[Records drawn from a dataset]

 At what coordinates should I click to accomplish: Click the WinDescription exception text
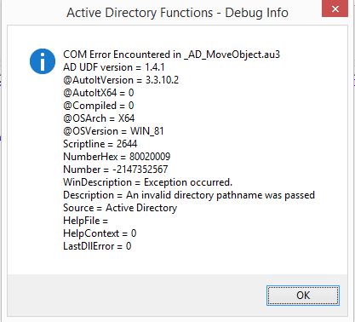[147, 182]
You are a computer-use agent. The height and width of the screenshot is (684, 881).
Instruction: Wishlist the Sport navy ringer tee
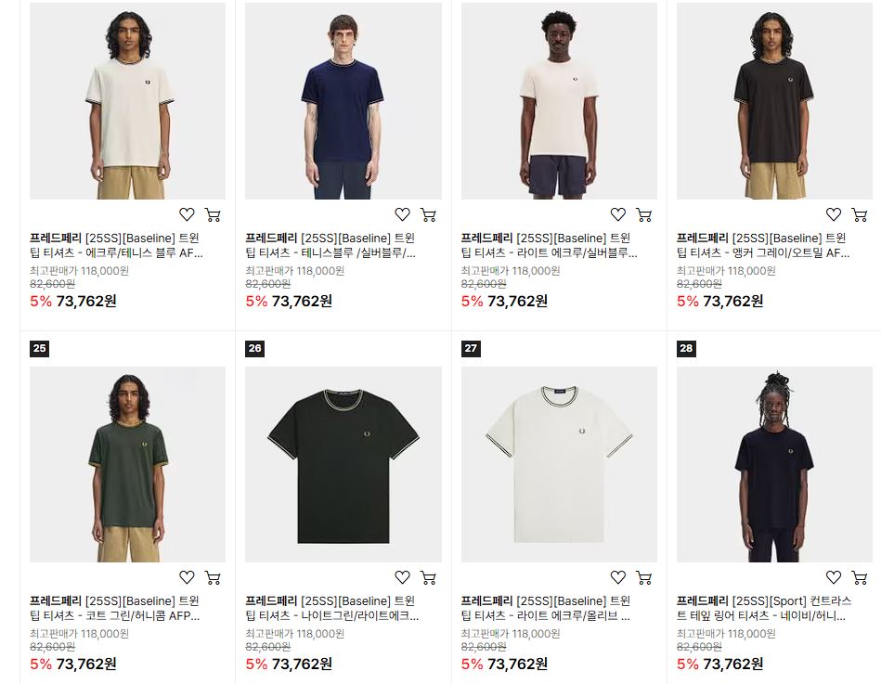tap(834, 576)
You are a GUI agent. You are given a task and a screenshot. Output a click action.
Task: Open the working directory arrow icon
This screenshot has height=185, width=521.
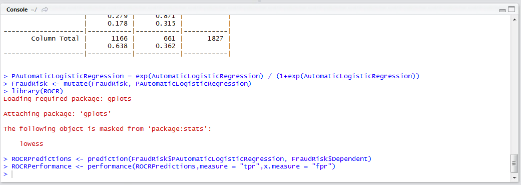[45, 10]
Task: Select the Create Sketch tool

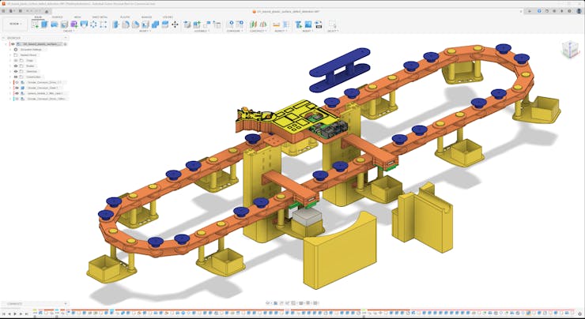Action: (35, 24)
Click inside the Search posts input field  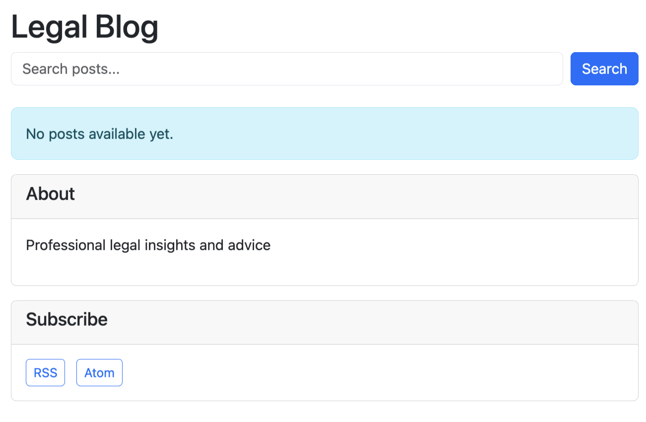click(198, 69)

---

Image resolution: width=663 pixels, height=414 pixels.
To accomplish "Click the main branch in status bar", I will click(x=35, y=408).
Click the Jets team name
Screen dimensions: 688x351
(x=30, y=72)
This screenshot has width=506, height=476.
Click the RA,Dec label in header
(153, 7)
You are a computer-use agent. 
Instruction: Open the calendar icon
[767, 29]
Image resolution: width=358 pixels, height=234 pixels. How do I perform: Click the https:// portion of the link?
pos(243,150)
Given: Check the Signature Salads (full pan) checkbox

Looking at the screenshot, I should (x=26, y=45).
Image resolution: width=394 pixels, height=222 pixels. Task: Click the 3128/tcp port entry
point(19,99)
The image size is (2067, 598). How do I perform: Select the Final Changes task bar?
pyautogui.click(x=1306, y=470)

- [Problem to work on]: Copy out the lines of the data where the string "computer" occurs.

- [Answer to the problem]:
You are a computer-use agent. The height and width of the screenshot is (684, 881).
You are a computer-use agent. 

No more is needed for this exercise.